In the Lectionary

October 20, Ordinary 29B (Hebrews 5:1–10)

It can be easy to read this portion of Hebrews as making glory out of what is inglorious.

Before I was an Episcopal priest, I was an editor at a Roman Catholic magazine. We once published a poem called “The Order of Melchizedek,” by the late, great Brian Doyle. It captured my imagination the moment it landed on my desk, especially the last lines:

But my point is how very human the first minute
Is, sprawled out on the floor, not thinking of awe
Or prayers or promises, but of your ice-cold nose.
That’s the exact right honest human way to begin.

Doyle is writing about the practice, in some Christian traditions, of ordinands lying prostrate before an altar during a litany of prayer.

The author of Hebrews talks about Melchizedek, both king and priest, who is mentioned in Genesis 14 (he blesses Abram, after which God makes a covenant with Abram) and Psalm 110:4 (“You are a priest forever according to the order of Melchizedek”), an ode to David. Framing Christ, too, as both king and priest makes a point about how Christ—unlike priests “chosen from among mortals,” who make offerings for themselves and others—is appointed by God to make his whole life an offering for the rest of us.

Suffering is a theme of this text and others assigned this week, and it can be easy to read this portion of Hebrews as making glory out of what is inglorious. But theological gymnastics aside, the author emphasizes the humanity—particularly its experience of suffering—in which Christ participates and identifies. Even priests, whose work pertains to divine things, are firmly situated on earth, dealing “gently with the ignorant and wayward, since he himself is subject to weakness.” This weakness, this mortality, is experienced even by Jesus the Christ as great high priest. Priesthood, even for Christ, is exercised not from an exalted place but from the depths of humanity.

When I first read Doyle’s poem, I had no real interest in ordained ministry. Not for myself, anyway. I wasn’t the sort of Catholic kid who secretly turned my winter scarf into a stole, a paper napkin into a corporal, and a Ritz cracker into a host—the way some of my female classmates at a Catholic seminary described their sense of call, apparent from childhood. I did seem to get involved in every religious conversation that took place on the school bus or at the lunch table, often mulling things over for days afterward. But I never imagined that I would be one to “offer gifts and sacrifices for sins,” to anoint the heads and hands of the suffering and weak, or to bless bread and wine for the hungry. I did not ponder that my own ice-cold nose could push against the hard tile of the floor in a symbolic act that proclaimed to all gathered just where my priesthood would be exercised from.

It turned out that by the time I did sprawl prostrate for my ordination, some 15 years after entering seminary, my nose wasn’t cold—because it was pressed against the inside of a KN95 mask, itchy and sweaty with the vapors of my own breath. I closed my eyes not in reverence but against the decades of dirt in the wine-colored carpet laid out in front of the altar. “Face-first and silent and awed before the One,” goes Doyle’s poem. This is how I joined the order of Melchizedek. The bishop laid her hands on my head, my fellow priests put their hands on my shoulders and my back, and the pressure of it was painful. There was no elevation in status here, only a pushing down, deeper into this community of mortals I belong to.
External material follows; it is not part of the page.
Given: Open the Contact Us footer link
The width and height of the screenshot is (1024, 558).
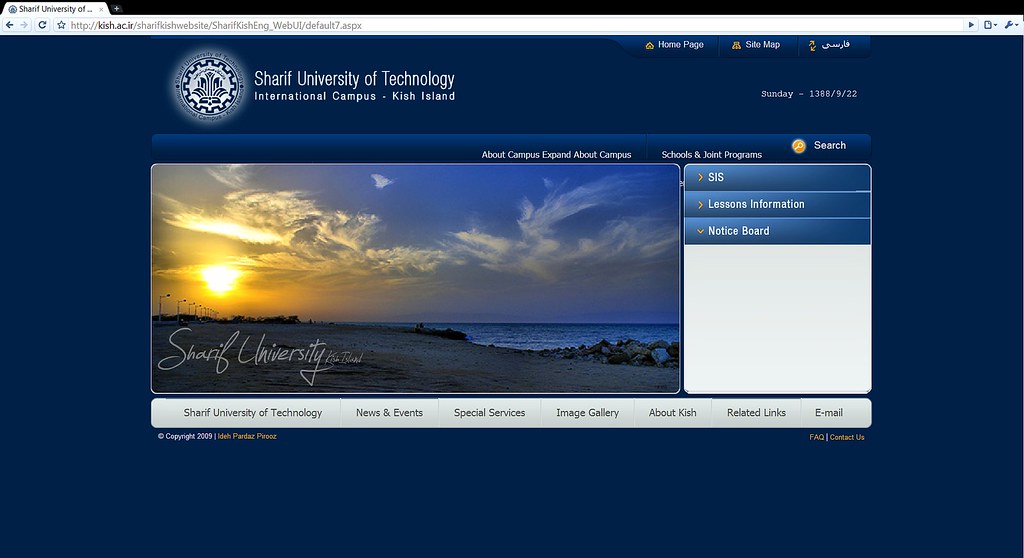Looking at the screenshot, I should point(847,437).
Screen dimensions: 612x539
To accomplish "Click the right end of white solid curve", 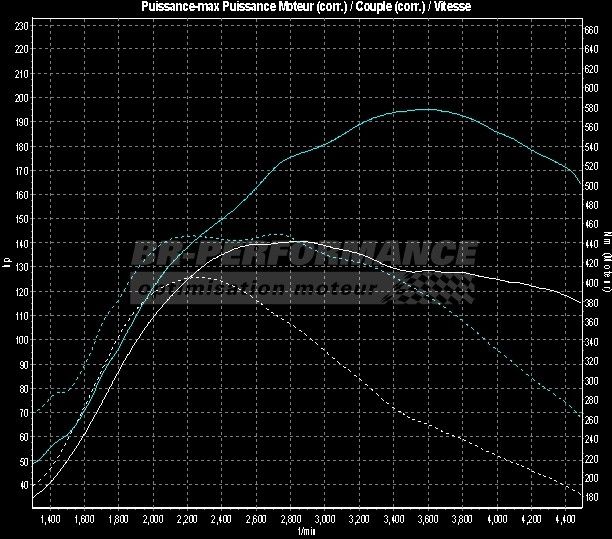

For three years, at that same altar, I would, in the language of the Anglo-Catholic parish I served, offer “the sacrifice of the mass,” facing east, my nose figuratively cold as it pressed against the veil between this mortal world and the unknowable Divine. My back was to the congregation—a posture I’d argued against as a Roman Catholic writer and editor but experienced differently, even positively, as an Episcopal priest. For those three years, my humanity—my ignorance, waywardness, and weakness—was palpable to me, if not necessarily to the people I served. Standing at that altar, my feet were mortal feet, firmly planted in this mortal realm.

My feet walk me to a different altar each week these days, one that allows me to look my fellow Christians in the eye as I recall and make present the words of Jesus Christ, who “in the days of his flesh, offered up prayers and supplications.” I offer Christ’s words to the gathered congregation, holding up the gifts of bread and wine. I offer myself to them and invite them, also bearers of Christ’s priesthood, to do the same.

Meghan Murphy-Gill

Meghan Murphy-Gill is interim rector of St. John’s Episcopal Church in Chicago and author of The Sacred Life of Bread.